Living in southeast Texas, formerly modeling the "postwar" Santa Fe and Illinois Central
As previously mentioned, bricks come in many colors and shades. Check out this site on California brick makers which includes many color photos of bricks they produced.
http://calbricks.netfirms.com/brickmakers.html
Mark Pierce
markpierce wrote: As previously mentioned, bricks come in many colors and shades. Check out this site on California brick makers which includes many color photos of bricks they produced.http://calbricks.netfirms.com/brickmakers.htmlMark Pierce
Yep. And it really depends on the color of the clay in the area that the brick maker is located in. Not all colors are available in all areas.
For example, where I grew up in eastern Canada, grey and yellow bricks were just as common as red. Where I live now, in central Canada, one sees a fair bit of pink brick as well.

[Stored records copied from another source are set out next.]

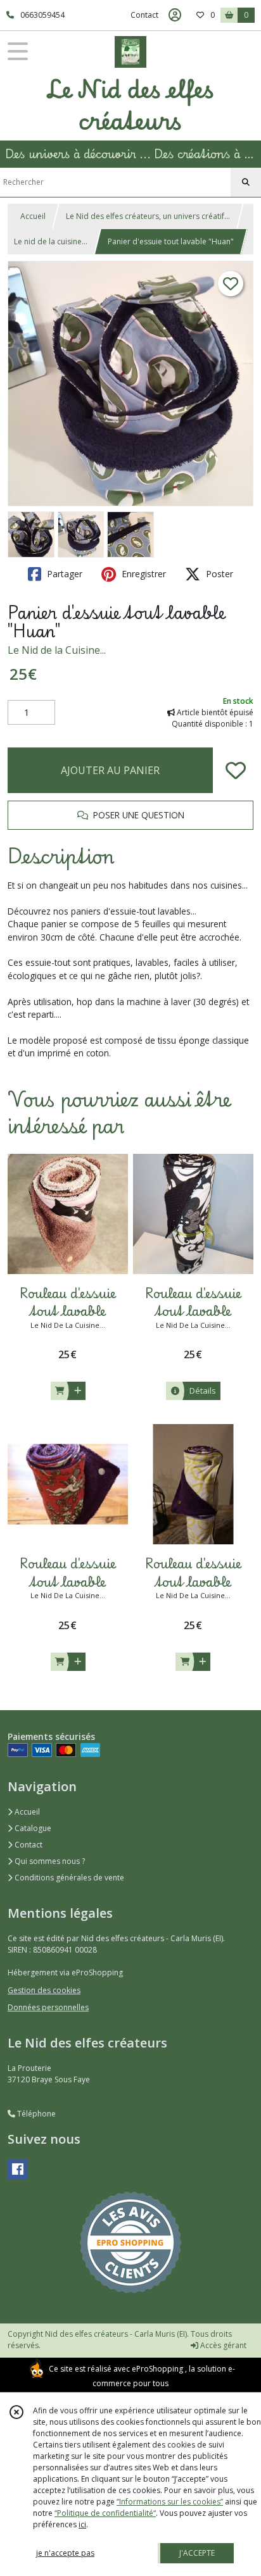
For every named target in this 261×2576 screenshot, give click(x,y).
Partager (63, 574)
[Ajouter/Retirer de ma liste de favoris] (235, 770)
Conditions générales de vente (68, 1877)
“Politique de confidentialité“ (105, 2513)
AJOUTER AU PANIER (110, 770)
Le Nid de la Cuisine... (57, 650)
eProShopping (157, 2368)
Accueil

KingConrail76 wrote:I also use "red" automotive primer. Different manufactures have slightly different shades. once dry, you can rub white, or grey, or off white chalk across bricks to fill the mortar joints simulating the Pointing. After rubbing on, carefully "dust" brick surface with a stiff brush or clean cloth on your finger tip, add colored pencil "odd" bricks and then spray again with clear dull-kote to "fix" chalk and pencil in place.
I do that too, with one exception. The powdered chalk looks very good as mortar, BUT, when I DullCoted it, the DullCote married with the powdered chalk and made it disappear. So, next time I will skip the DullCote. Structures don't get handled much, so the chalk will stay put without DullCote.
Brick color changes a lot from place to place. For instance Montreal has a lot of very dark brown brick. Boston brick is red with a hint of brown to it, whereas Pennsylvania brick is very pink, little to no brown. Sometimes the masons mixed brick dust into the mortar to make the mortar lines blend into a solid looking brick wall. The extremely handsome three story main building of Westtown school (1882) was done that way.
dstarr wrote: I do that too, with one exception. The powdered chalk looks very good as mortar, BUT, when I DullCoted it, the DullCote married with the powdered chalk and made it disappear. So, next time I will skip the DullCote. Structures don't get handled much, so the chalk will stay put without DullCote.
Very good point. I have not actually "kote'd" my structures yet (dullkote to protect was the plan), but you brought up something I completly missed. I wonder then, How would diluted "white out" perform? Maybe do a wash like with india ink, only with the diluted white out? Any thoughts?